All Artists: Anthony Davis
Title: Of Blues and Dreams
Members Wishing: 1
Total Copies: 0
Label: Sackville Records
Original Release Date: 1/1/1978
Re-Release Date: 10/9/2001
Genres: Jazz, Pop
Styles: Avant Garde & Free Jazz, Modern Postbebop, Bebop
Number of Discs: 1
SwapaCD Credits: 1
UPC: 778132302025
 

CD Reviews

An early landmark
greg taylor | Portland, Oregon United States | 11/25/2003
(5 out of 5 stars)

"This is part of a series of releases on CD (The Creative Improvised Music Classics) of early 70s free jazz recordings on the great independent Canadian label, Sackville Recordings.
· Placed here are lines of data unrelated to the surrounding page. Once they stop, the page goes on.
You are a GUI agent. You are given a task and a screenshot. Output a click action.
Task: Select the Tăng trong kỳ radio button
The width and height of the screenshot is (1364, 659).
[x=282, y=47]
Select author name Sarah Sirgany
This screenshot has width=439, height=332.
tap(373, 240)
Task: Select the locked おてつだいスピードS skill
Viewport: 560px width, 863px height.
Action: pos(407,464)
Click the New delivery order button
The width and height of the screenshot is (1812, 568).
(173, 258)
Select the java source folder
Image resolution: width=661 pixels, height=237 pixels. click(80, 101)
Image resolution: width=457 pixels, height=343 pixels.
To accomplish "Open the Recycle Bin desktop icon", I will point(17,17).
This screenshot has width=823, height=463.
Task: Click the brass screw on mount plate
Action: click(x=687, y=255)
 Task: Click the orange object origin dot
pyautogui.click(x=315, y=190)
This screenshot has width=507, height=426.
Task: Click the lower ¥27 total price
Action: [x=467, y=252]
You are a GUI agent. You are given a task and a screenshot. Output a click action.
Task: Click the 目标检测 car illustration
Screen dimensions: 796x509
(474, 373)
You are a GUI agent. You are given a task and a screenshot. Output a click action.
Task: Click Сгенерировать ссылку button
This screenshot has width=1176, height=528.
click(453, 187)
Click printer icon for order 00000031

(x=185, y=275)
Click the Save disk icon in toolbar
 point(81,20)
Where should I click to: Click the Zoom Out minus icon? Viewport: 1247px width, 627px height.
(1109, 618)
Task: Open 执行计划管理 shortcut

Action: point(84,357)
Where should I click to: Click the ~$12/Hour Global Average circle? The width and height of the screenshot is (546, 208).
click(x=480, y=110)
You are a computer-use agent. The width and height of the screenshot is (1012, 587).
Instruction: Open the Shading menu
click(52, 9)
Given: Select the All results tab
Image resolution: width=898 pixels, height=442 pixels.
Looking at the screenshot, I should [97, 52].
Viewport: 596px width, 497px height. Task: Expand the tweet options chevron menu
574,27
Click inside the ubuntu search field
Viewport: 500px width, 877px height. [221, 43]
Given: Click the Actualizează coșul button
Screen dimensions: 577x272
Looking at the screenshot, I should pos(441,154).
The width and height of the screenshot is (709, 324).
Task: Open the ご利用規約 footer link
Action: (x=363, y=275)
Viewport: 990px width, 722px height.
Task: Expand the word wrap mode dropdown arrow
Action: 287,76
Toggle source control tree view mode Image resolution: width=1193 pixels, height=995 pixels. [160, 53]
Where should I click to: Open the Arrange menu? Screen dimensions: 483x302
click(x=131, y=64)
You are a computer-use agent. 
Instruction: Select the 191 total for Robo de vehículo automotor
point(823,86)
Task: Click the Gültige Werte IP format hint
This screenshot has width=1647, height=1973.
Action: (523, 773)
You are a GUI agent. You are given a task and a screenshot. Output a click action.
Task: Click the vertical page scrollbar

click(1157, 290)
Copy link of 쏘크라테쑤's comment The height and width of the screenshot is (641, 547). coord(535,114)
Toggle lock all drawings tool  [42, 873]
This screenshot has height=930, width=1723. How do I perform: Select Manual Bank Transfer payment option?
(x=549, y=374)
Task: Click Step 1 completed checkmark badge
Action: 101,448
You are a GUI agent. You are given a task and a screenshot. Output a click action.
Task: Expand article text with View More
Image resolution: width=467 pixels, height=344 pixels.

Let's just start off by saying that all of the releases are worth checking out.
This particular outing led by Anthony Davis is typical of the quality of this series. This record includes the great title tune played solo by Davis and the Suite for Another World and Estraven as a quartet with Davis joined by Leroy Jenkins on the violin, Abdul Wadud on the cello and Pheeroan ak Laff on the drums. The sessions were recorded in late July of 1978.
The piano solo is a wonder that leaves me very much hungry for more. Davis is part of that jazz mainstream that has absorbed the lessons of modern classical music as well as jazz and made it all part of his idiom. I think of Cecil Taylor, Andrew Hill, George Graewe and others as all having found different ways to do this. In Davis case, the result is spacious music that sounds at times bluesy and soulful, at times fragmented and rhythmically jagged and both thoroughly composed and improvised. What makes that especially interesting is to my ears the contrast between his solo style and his group playing.
The rest of the CD displays that difference in an equally brilliant manner.
Leroy Jenkins is the original violinist of free jazz. By the time of this recording he had already been in the Creative Construction Company and the Revolutionary Ensemble. He brings to the proceedings his own compositional sensibilities and his unique tone. The combination of Jenkins and Wadud is a potent one. They are show their range on Madame Xola where at one point they sound like something out of Elliot Carter and later sound like Stephan Grappelli.
This piece as well as the whole CD shows off Davis exercising early chops as a composer that would only get stronger and stronger. The fact that it also highlights his improvisational abilities makes it special. Kudos to the folks at Sackville for making this music available to us again."